If atypical hyperplasia is diagnosed on a core biopsy, the best practice would be to have an excisional biopsy (sometimes this is a wire localization excision) to look at the surrounding tissue and make sure this is not just the tip of the iceberg. If it was diagnosed on the basis of an excisional biopsy, you should get more details about the size and severity of what was seen.

The standard treatment for atypical hyperplasia is close follow-up. In many ways, a diagnosis of atypical hyperplasia is similar to getting an abnormal Pap smear that is not cancerous: Both need to be monitored. Monitoring is especially important if you have a strong family history of breast cancer. If you do, you may want to ask your doctor to recommend a program for high-risk women. These programs provide close follow-up, which means clinical breast exams every six months and yearly mammograms.

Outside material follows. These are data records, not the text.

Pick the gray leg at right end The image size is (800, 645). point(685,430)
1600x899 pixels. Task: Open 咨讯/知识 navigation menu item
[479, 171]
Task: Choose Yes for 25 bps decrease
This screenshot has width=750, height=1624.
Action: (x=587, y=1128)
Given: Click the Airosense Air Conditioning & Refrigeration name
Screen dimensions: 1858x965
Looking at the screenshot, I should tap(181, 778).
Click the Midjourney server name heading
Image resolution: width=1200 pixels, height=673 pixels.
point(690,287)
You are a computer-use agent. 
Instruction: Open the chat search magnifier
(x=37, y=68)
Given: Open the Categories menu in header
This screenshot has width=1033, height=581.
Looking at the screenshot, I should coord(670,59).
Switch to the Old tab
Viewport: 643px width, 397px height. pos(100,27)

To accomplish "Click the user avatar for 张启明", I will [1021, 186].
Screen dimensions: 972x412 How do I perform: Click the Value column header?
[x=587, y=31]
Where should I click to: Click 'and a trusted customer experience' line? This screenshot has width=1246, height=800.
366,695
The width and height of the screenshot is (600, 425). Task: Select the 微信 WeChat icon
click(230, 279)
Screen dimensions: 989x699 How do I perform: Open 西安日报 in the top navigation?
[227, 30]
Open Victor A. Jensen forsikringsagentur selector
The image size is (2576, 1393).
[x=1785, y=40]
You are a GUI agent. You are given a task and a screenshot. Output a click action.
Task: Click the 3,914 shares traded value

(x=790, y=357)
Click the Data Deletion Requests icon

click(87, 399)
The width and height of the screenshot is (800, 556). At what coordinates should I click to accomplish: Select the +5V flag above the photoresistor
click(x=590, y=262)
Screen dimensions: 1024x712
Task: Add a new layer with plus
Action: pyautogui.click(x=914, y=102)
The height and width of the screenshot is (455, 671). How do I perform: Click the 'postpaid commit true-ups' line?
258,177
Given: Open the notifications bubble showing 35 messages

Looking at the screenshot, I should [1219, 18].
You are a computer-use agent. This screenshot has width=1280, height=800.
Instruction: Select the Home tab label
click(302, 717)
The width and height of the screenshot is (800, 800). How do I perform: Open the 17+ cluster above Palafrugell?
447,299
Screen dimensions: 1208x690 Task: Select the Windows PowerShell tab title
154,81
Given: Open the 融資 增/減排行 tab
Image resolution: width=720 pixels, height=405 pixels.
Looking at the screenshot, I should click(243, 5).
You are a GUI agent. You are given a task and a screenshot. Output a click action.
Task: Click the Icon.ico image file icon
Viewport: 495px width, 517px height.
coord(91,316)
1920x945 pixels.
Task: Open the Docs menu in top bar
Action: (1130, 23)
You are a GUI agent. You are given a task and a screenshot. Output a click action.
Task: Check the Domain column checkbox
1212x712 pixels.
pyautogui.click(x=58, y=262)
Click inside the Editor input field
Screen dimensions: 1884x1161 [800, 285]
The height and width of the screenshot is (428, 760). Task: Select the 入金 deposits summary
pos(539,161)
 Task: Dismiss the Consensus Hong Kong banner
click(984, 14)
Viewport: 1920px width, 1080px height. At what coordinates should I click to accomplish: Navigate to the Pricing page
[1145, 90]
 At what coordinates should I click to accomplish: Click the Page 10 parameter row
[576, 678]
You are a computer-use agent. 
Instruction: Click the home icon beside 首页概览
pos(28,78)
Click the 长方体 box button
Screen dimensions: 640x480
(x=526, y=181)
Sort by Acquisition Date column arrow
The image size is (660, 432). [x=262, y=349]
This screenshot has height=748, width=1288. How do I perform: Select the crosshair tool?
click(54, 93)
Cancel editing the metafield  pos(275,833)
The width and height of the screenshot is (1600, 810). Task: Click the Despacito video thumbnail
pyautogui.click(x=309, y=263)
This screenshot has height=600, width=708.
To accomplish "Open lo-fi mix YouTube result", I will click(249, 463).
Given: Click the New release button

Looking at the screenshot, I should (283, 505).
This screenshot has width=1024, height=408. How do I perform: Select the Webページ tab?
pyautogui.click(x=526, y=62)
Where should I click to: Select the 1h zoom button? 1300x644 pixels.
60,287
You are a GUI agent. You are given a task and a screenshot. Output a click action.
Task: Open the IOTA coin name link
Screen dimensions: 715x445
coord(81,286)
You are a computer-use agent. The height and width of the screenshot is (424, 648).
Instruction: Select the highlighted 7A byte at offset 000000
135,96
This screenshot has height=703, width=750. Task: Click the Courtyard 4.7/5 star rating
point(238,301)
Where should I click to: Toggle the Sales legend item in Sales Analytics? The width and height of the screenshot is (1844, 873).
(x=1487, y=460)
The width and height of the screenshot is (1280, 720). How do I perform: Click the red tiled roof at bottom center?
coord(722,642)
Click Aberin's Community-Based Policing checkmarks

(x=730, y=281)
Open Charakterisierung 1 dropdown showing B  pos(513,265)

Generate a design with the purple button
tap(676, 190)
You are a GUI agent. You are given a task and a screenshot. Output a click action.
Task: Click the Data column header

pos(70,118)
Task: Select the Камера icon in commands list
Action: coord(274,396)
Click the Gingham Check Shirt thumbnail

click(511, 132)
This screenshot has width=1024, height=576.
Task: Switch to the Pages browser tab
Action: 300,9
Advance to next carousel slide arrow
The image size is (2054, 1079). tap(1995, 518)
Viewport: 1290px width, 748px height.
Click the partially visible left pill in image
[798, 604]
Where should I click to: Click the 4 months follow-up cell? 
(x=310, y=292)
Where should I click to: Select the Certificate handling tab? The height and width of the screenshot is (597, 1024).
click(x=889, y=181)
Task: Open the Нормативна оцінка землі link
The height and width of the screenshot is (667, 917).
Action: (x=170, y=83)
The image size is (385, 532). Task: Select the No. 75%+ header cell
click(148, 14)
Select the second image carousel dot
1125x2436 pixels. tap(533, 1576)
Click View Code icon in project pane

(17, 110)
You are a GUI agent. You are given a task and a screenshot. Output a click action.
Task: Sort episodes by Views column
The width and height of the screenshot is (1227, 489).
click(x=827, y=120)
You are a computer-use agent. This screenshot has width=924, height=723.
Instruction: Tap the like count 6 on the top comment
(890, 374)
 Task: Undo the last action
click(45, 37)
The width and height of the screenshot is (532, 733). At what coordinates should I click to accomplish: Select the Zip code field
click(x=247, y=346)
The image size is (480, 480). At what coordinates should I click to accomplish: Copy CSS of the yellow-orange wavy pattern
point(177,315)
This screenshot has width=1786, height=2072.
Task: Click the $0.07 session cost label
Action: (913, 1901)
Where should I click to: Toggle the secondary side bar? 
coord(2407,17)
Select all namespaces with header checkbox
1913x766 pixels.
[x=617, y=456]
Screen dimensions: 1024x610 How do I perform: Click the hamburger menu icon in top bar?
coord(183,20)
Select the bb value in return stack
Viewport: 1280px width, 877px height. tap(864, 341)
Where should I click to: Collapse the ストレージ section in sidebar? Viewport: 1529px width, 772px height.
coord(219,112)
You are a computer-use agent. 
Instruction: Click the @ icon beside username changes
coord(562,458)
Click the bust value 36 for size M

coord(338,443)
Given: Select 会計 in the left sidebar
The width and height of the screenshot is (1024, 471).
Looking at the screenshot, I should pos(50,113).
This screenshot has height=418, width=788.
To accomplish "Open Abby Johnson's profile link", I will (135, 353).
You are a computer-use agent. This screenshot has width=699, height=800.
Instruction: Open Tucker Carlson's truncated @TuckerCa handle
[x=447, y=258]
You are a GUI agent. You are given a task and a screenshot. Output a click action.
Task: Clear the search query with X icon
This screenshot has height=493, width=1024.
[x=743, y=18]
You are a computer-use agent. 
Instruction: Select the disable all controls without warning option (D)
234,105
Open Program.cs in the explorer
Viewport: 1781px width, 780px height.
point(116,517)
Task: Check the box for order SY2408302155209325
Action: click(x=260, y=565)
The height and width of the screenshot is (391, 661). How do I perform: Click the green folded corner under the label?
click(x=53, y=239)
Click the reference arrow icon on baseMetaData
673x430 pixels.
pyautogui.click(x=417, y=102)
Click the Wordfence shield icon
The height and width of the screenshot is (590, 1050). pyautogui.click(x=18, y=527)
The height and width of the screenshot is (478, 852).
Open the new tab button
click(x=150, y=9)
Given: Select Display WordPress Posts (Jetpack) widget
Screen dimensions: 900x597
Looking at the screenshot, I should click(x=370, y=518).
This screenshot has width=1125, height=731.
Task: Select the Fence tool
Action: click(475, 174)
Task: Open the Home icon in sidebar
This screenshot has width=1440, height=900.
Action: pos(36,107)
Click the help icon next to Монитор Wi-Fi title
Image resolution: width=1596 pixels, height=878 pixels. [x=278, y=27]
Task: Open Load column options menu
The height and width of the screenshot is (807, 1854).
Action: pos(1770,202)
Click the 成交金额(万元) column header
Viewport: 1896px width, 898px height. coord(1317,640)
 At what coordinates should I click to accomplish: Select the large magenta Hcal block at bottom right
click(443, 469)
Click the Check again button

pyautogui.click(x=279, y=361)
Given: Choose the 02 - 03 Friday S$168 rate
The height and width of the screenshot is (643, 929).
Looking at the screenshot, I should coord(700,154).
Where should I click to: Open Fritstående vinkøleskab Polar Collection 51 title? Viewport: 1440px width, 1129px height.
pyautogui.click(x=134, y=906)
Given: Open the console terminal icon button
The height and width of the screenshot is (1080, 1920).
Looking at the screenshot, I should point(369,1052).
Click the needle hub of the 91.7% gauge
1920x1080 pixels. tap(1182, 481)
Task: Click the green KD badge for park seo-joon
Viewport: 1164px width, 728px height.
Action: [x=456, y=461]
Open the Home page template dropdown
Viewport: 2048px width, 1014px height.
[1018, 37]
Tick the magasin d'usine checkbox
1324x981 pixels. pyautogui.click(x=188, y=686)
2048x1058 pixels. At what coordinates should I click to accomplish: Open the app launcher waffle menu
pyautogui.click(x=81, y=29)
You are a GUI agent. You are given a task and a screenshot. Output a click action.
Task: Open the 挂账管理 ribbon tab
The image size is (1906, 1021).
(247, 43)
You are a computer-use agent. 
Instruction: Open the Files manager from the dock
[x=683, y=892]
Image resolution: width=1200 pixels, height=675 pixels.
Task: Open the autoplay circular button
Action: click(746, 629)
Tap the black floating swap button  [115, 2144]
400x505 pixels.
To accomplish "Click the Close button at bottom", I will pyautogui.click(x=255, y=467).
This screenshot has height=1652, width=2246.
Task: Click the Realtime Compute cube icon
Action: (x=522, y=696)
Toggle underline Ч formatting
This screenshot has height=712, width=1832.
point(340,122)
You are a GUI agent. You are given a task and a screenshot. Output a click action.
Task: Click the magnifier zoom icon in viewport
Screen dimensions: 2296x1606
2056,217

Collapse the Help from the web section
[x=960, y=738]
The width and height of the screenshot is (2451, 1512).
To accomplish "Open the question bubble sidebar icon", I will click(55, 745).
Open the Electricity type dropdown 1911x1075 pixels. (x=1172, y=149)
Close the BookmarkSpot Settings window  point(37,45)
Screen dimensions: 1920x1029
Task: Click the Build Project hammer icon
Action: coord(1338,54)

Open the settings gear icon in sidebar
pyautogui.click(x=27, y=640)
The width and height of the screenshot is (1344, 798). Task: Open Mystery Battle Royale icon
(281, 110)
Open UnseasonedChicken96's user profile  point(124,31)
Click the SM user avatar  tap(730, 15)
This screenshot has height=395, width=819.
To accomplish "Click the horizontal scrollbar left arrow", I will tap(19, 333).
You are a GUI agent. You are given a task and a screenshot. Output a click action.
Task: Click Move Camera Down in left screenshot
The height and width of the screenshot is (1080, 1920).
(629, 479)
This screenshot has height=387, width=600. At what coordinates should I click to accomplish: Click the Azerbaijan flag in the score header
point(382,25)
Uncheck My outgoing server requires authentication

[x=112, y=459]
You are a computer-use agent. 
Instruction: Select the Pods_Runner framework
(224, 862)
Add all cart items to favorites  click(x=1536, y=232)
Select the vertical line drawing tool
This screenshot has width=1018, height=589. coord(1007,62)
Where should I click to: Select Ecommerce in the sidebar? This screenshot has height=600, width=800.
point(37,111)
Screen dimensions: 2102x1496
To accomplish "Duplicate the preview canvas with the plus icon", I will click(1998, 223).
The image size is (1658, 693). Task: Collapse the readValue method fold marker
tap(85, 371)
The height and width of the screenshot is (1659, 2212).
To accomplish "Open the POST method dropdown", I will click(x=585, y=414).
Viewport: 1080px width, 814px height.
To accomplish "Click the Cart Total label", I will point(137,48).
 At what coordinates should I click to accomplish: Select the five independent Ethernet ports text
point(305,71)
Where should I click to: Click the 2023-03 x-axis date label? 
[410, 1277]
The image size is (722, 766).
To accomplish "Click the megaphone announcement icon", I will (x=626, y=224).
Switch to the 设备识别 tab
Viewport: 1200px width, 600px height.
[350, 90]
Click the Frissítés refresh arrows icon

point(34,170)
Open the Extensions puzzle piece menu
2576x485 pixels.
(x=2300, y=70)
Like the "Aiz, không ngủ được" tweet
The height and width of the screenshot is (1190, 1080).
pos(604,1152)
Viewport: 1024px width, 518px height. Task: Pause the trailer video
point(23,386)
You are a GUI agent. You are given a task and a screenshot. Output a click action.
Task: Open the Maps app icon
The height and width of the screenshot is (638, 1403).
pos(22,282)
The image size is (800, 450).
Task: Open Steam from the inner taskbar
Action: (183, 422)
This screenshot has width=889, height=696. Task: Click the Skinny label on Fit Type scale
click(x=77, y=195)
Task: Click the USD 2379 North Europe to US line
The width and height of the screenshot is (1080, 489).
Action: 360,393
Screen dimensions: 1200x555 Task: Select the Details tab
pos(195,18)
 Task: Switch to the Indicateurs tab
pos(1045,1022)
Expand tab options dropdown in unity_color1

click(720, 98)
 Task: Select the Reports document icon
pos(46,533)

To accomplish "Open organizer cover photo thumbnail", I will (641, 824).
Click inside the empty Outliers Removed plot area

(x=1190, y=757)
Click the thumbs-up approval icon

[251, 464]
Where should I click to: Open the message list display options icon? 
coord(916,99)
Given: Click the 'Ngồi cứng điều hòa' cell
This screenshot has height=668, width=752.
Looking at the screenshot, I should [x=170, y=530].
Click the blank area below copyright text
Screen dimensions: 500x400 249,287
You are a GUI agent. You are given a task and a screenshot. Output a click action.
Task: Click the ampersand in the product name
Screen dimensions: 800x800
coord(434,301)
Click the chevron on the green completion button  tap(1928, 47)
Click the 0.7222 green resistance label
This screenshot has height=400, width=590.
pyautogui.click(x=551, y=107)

You also may want to make an appointment with a genetic counselor to discuss testing for the hereditary breast cancer gene mutations, called BRCA1 and BRCA2, which put women at higher risk for breast and ovarian cancer. The National Cancer Institute and the National Society of Genetic Counselors can help you locate a genetic counselor near you.

More controversial is the question of tamoxifen for five years to reduce your risk of developing breast cancer. Tamoxifen is a type of hormone therapy routinely used to treat women with breast cancer whose tumors are hormone-sensitive. It is currently the only drug approved for breast cancer risk reduction. When used in this way it is commonly referred to as chemoprevention. It is not safe to take tamoxifen if you are pregnant or trying to get pregnant. Since tamoxifen has side effects, you need to discuss the risks and benefits with your physician, as the risks may outweigh the benefit you would receive.

If you are postmenopausal and decide you are interested in chemoprevention, another option would be to enroll in the ExCel study. This study is exploring the effectiveness of the aromatase inhibitor exemestane (brand name Aromasin) in preventing breast cancer.